En la parte de arriba de Miraflores había un árbol centenario, un álamo[iii] que llenaba una plaza – la plaza del Álamo claro está -, que sobresalía por encima de las casas y que era enorme. No se sabe quién o qué era más famoso, si el árbol o el pueblo. Ese árbol, si hubiera tenido capacidad de hablar, habría dicho algo de lo que muy pocos árboles pueden presumir, que todo un premio Nobel de literatura – Vicente Aleixandre – le había dedicado un poema. El árbol a los ojos de todos era eterno. Los lugareños no podían encontrar un antepasado, ni por conocimiento ni por referencia, que no hubiera conocido el árbol ahí plantado en el centro de la plaza, nadie recordaba ni por referencias quién lo había plantado[iv], de hecho, era más viejo que la plaza que se había hecho a su alrededor. Sin embargo, una enfermedad que se llevó por delante a la mayoría de álamos y olmos, acabó con él en 1990. No era eterno, nada lo es, todo envejece, todo se consume y desaparece, y es terrible tomar conciencia de ello, porque yo ya me encuentro a un tiro de piedra de la vejez.

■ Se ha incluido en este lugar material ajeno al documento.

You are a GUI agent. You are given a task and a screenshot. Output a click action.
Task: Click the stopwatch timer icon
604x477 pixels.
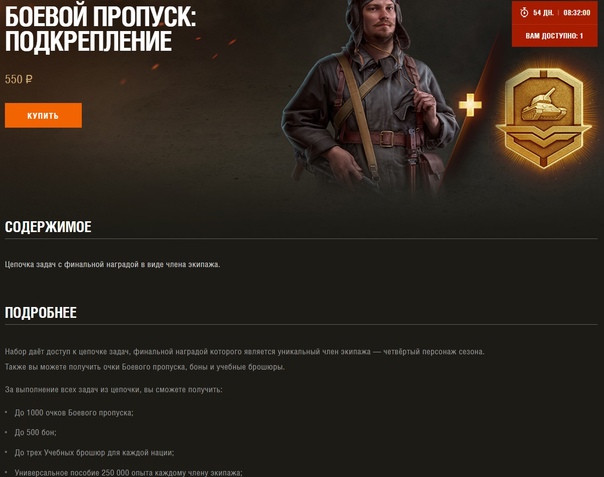pos(524,13)
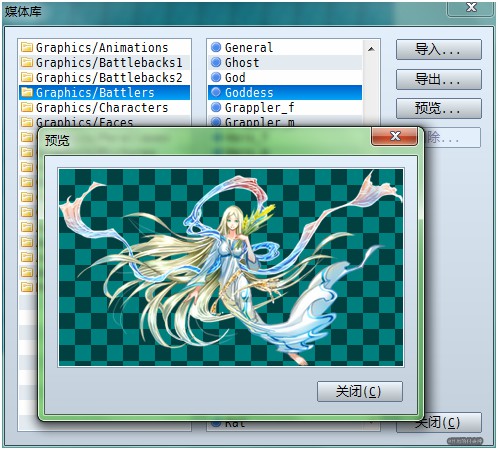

Juan Carlos Barajas Martínez
DedicatoriaAl pueblo de Miraflores de la Sierra, el pueblo en el que se quedó a vivir para siempre mi infancia y los ecos de las voces de mi padre, mi madre y mi hermano
El Álamo a finales del siglo XIX o principios del XX
El Álamo en los años ’60, ¡cuantos paquetes de pipas de a peseta habré comprado en ese puesto blanco!
El Álamo en la actualidad, el tronco embalsamado en barniz y convertido en escultura
Notas
[i] El cuatro latas era el nombre que recibía el Renault 4, que entonces era 4L, de ahí lo de cuatro latas y por el ruido que hacía el coche al pasar de 80 Kmh, que era ya una velocidad respetable.[ii] Picú era la forma castiza de decir Pick-up, una especie de tocadiscos. Si, esos de vinilo, con sus singles a 45 rpm[iii] En realidad, según los botánicos, se trataba de un olmo. [iv] La hipótesis más probable es que fuera plantado en la segunda mitad del siglo XVIII. Al parecer Carlos III dio la orden de plantar un árbol ornamental en todos los pueblos del reino.